-------- KUTIPAN TERPILIH

Kajian
kita kali ini adalah tentang khilafah. Dimana kajian kita ini bersentral kepada
sebuah hadits tentang Lima Fase Zaman riwayat Ahmad yang banyak menjadi rujukan
para pengusung khilafah. Berikut isi dari pada hadits tersebut:
“Adalah masa Kenabian itu ada di tengah-tengah kamu sekalian, adanya atas kehendak Allah, kemudian Allah mengangkatnya apabila Ia menghendaki untuk mengangkatnya. Kemudian adalah masa Khilafah ‘ala minhajin Nubuwwah (Pemerintahan yang mengikuti jejak kenabian) adanya atas kehendak Allah. Kemudian Allah mengangkatnya apabila Ia menghendaki untuk mengangkatnya. Kemudian adalah masa Mulkan ‘Adlon (Kerajaan yang menggigit), adanya atas kehendak Allah. Kemudian Allah mengangkatnya apabila Ia menghendaki untuk mengangkatnya. Kemudian adalah masa Mulkan Jabbariyah (Kerajaan yang zalim), adanya atas kehendak Allah. Kemudian Allah mengangkatnya, apabila Ia menghendaki untuk mengangkatnya. Kemudian adalah masa Khilafah ‘ala minhajin nubuwwah (Pemerintahan yang mengikuti jejak kenabian).” Kemudian beliau diam.” (HR. Ahmad)
Nah jika benar akan datang satu era dimana khilafah ala minhajin nubuwwah akan hadir di tengah-tengah kita sebagaimana dikabarkan oleh hadits di atas, pertanyaan pentingnya adalah: siapakah yang dimaksud dan dengan ukuran apa kita mesti mengukur kebenarannya?
Untuk
menjawab pertanyaan tersebut kita memang hanya memiliki dua alat ukur. Yaitu
Al-Qur'an dan As Sunnah. Namun begitu terkait As-Sunnah ini tentu tidak boleh
disempitkan menjadi hanya sebatas teks yang tertera pada buku-buku hadits saja.

----------------

DAFTAR TUGAS>
**a)** Menurut kutipan tentang khilafah, apa dua alat ukur yang kita miliki?
**b)** Ubah paragraf yang diawali "Adalah masa Kenabian itu" dalam kutipan tentang khilafah menjadi daftar bernomor berisi kelima masa beserta keterangan pokoknya.
**c)** Teruskan kutipan tentang khilafah, dimulai setelah kalimat terakhirnya.
Data yang menyertai kutipan ini tidak perlu digunakan.

-------- BAGIAN DATA

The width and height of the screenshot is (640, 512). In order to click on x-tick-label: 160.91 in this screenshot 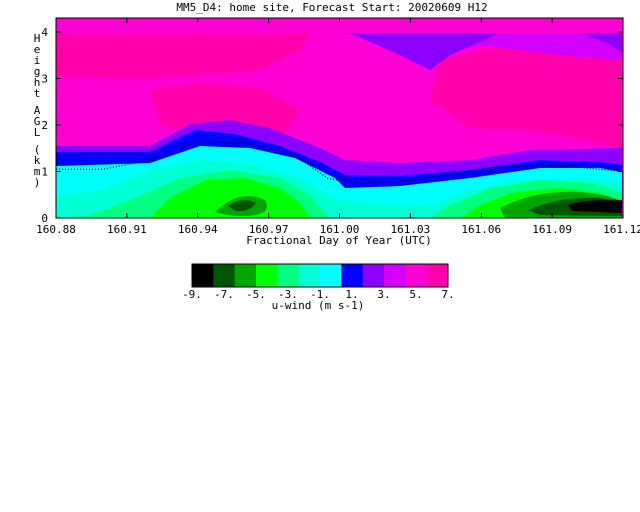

----------------

JAWABAN TUGAS>
**a)** Al-Qur'an dan As-Sunnah.

**b)**
1. Masa Kenabian: ada atas kehendak Allah, lalu diangkat-Nya apabila Ia menghendaki.
2. Masa Khilafah ‘ala minhajin Nubuwwah (pemerintahan yang mengikuti jejak kenabian): ada atas kehendak Allah, lalu diangkat-Nya apabila Ia menghendaki.
3. Masa Mulkan ‘Adlon (kerajaan yang menggigit): ada atas kehendak Allah, lalu diangkat-Nya apabila Ia menghendaki.
4. Masa Mulkan Jabbariyah (kerajaan yang zalim): ada atas kehendak Allah, lalu diangkat-Nya apabila Ia menghendaki.
5. Masa Khilafah ‘ala minhajin nubuwwah (pemerintahan yang mengikuti jejak kenabian), setelah itu beliau diam (HR. Ahmad).

**c)**
Tapi harus bersifat luas meliputi totalitas jejak atau sejarah dari pada
perjalanan hidup Rasulullah itu sendiri.
Kajian terhadap hadits 5 fase zaman
tersebut memang menjadi hal yang sangat menarik. Menariknya karena ini membuat
kita mau tidak mau harus mengkaji totalitas zaman. Mengkaji keseluruhan zaman
dari zaman kenabian; yang berarti dari zaman Nabi Adam sampai dengan zaman Nabi
Muhammad, dan terus sampai ke zaman kita hari ini.
Dan sebenarnya, memang untuk memahami Islam secara benar dan utuh itu,
kita tidak bisa hanya mengkajinya dari sepotong zaman saja. Karena kita tahu bahwa
Islam itu sendiri bukan agama yang ada baru kemarin. Islam adalah agama yang
sudah ada bahkan sejak peradaban pertama umat manusia. Sejak zaman Nabi Adam. Hal
ini turut diperkuat dengan keterangan hadits riwayat Bukhari dan Muslim yang menjelaskan:
“Para nabi bagaikan saudara seayah, agama mereka
satu yaitu agama Islam, dan ibu-ibu (syari’at-syari’at) mereka berbeda-beda”
Begitu juga halnya kalau kita bermaksud mengkaji tentang khilafah yang oleh
beberapa kelompok dipandang sebagai representatif dari pada tegaknya Islam ini.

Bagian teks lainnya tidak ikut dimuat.